Technology Made The New Invention Of Glowing Gloves That’s Help Us In Investigations On Crime Scenes.
One day, glowing gloves made of a “living material” could replace the “CSI”-style black lights currently used to detect certain substances in crime-scene investigations and other scientific applications, according to a new study.
A team of researchers has bio-engineered a “living material” that will light up when in contact with certain chemicals. In the new study, the researchers described the living material — a hydrogen filled with E. coli bacteria cells — and its potential applications. The cells are genetically reprogrammed to light up, using fluorescence, when they come into contact with different chemicals.
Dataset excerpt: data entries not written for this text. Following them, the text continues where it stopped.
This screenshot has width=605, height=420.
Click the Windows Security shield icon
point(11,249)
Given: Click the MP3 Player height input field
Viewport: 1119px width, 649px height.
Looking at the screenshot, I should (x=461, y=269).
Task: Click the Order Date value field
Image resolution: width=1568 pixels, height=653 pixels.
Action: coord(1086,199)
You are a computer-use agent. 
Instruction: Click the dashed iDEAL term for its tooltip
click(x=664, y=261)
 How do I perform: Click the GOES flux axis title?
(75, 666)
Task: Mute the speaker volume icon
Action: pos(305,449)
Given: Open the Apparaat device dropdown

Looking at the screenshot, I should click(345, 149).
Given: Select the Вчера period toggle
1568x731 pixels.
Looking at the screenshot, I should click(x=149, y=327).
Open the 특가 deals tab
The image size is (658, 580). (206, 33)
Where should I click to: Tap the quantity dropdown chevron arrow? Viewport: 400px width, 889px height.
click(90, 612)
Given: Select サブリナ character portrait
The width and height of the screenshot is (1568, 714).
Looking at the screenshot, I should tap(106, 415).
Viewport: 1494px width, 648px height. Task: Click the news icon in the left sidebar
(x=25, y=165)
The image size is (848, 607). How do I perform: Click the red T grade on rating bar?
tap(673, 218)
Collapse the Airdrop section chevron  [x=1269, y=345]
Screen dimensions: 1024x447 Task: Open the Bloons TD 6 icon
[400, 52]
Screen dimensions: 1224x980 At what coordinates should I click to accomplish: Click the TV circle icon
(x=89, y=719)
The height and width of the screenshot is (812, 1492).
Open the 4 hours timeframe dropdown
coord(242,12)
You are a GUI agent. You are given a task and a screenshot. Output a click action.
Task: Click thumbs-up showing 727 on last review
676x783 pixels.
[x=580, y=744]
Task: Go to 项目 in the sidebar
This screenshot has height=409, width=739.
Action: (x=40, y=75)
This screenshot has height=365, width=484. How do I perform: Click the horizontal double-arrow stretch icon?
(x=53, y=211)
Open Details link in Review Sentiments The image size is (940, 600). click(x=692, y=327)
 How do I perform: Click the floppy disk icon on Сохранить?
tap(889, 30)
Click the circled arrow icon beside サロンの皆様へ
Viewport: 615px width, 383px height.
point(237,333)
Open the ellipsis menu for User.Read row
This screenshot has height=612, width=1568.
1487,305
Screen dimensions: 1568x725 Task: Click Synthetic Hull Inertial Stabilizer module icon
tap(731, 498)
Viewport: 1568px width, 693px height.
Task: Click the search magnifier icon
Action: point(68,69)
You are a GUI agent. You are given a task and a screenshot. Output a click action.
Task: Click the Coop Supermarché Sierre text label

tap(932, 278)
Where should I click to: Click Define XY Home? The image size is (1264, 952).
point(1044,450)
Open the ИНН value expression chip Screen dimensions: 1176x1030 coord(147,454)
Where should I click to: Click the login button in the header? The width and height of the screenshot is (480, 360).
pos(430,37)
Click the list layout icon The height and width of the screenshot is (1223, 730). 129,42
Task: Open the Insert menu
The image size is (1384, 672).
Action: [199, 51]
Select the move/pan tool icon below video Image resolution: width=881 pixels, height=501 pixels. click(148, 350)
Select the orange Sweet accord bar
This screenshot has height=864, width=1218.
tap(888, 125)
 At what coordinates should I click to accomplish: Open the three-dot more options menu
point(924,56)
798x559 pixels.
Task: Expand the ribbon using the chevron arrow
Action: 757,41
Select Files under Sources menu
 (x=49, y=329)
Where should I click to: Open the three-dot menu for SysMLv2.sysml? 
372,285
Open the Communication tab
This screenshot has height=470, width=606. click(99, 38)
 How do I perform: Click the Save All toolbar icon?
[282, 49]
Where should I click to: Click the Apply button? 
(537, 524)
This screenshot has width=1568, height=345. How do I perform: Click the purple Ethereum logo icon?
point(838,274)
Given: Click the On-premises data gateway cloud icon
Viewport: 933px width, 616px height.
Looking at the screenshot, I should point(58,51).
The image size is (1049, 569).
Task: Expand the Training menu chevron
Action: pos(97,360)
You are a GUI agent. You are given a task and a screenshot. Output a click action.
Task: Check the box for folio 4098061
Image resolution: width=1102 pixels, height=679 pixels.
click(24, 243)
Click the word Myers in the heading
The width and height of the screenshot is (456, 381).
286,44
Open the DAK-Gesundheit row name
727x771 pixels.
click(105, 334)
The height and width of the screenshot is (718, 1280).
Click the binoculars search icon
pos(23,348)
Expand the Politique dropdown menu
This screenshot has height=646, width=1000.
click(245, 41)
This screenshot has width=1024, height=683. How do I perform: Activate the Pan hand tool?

So far, the researchers have injected the hydrogen into gloves and bandages, but they say the living substance could be applied to crime scene investigations, medical diagnostics, pollution monitoring and more. [Super-Intelligent Machines: 7 Robotic Futures].
“With this raw material, people gave a pink slip put disparate types of bacteria in these devices to come to the point toxins in the environment, or contagion on the au naturel,” diamond in the rough co-author Timothy Lu, an empathize professor of biological engineering at MIT, circulating in a statement. “We’re demonstrating the force for subsistence materials and devices.”
Though wearable sensors are the desire, the researchers have seen the virtually success in suspect the programmed cells within petri dishes, to what place the environment bouncers be intensely controlled. Maintaining the employment cells when they’re deployed in a functioning stylistic allegory has been a main confront in the team’s research.
To greet a lady of the house for his programmed cells, Lu teamed up by the whole of Xuanhe Zhao, an ally professor of urban, environmental and technical engineering at MIT. Zhao and his colleagues had studied antithetical hydro gel formulations, and their latest iteration offered the bio-engineered bacteria a like the rock of Gibraltar environment. The hydrogen is practically 95 percent raw material, it doesn’t wink when it’s stretched or pulled and it cut back fuse to a shroud of rubber mean still introduce oxygen.
One test of the cell-filled hydrogen included a bandage, or “living patch” that was programmed to respond to Rhamnus, a naturally occurring sugar found in plants. The researchers also tested a glove with fingertips that glowed when they came into contact with different chemicals. In both tests, the cells remained stable in the hydrogen and appropriately glowed in response to the chemicals.
For future living materials, the team also developed a theoretical model to guide researchers in their designs.
“The model helps us to design living devices more efficiently,” Zhao said. “It tells you things like the thickness of the hydrogen layer you should use, the distance between channels, how to pattern the channels, and how much bacteria to use.”
The MIT team’s living material is described in a study published online Feb. 15 in the journal Proceedings of the National Academy of Sciences.